→ **Activity**
Scan the entries for the word "under" and return every line that has it.

→ **Supplied data**

Content starts

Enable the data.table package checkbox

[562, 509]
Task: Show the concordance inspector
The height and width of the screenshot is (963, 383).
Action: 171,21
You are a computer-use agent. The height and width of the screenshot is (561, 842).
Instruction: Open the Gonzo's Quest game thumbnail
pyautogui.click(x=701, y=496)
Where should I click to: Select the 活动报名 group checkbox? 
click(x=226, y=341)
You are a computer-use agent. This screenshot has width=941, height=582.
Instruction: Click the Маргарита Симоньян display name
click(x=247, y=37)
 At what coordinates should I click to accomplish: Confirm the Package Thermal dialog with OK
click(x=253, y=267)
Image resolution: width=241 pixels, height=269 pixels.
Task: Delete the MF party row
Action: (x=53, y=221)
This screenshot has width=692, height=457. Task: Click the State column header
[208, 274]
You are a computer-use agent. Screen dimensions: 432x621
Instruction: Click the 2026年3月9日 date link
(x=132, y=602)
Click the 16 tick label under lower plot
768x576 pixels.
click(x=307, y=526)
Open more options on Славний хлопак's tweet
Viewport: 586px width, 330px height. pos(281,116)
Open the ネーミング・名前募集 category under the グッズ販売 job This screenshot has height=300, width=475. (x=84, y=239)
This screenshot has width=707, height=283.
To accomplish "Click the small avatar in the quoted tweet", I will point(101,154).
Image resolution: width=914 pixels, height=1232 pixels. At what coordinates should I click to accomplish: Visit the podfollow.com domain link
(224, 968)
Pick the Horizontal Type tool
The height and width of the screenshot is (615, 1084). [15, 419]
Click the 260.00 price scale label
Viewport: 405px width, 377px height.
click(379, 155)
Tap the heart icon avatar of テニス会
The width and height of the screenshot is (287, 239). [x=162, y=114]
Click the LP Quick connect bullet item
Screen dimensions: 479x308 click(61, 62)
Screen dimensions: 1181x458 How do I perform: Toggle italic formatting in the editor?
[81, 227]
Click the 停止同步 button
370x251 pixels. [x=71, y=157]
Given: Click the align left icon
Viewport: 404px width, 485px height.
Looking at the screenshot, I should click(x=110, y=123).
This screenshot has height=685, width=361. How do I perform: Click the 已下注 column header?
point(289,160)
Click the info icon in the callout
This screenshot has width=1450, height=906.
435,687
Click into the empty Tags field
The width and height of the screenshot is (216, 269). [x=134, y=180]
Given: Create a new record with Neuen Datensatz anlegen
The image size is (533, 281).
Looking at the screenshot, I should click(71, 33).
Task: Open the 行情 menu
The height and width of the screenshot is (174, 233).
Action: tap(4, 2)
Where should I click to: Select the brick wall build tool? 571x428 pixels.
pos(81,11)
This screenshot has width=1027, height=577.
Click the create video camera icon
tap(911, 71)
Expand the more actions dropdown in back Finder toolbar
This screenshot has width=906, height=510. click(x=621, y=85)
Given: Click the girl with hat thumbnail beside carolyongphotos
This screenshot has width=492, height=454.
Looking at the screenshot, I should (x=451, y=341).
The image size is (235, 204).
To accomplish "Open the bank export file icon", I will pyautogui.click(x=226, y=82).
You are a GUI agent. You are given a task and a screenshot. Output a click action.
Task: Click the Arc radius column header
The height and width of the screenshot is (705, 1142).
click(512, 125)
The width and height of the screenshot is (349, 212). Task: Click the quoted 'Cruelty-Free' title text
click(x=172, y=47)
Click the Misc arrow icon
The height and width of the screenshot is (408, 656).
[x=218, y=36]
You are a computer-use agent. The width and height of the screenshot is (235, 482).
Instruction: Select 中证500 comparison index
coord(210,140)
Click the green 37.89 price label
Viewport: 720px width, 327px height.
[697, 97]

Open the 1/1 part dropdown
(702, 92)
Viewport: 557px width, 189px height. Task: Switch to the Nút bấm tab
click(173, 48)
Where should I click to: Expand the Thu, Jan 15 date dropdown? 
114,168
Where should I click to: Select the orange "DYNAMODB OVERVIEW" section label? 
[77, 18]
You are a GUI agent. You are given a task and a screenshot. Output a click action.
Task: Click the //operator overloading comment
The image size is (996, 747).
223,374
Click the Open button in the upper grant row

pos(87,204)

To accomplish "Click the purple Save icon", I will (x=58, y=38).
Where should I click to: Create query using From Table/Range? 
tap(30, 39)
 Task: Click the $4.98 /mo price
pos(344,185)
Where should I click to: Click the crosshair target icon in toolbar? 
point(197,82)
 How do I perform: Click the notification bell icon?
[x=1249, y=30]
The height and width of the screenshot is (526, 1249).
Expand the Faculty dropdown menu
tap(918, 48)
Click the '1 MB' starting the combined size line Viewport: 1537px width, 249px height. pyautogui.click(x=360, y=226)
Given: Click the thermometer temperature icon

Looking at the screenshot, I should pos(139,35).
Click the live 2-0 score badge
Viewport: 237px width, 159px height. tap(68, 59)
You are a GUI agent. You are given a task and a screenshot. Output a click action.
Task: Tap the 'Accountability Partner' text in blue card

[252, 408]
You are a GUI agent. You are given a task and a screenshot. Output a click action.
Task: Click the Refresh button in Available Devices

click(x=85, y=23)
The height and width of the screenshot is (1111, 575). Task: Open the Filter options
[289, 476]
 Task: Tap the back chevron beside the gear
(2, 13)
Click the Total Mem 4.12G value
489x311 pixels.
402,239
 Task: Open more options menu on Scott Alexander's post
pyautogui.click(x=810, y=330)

Content ends

→ **Exercise response**
Click the 16 tick label under lower plot
Open the ネーミング・名前募集 category under the グッズ販売 job This screenshot has height=300, width=475. (x=84, y=239)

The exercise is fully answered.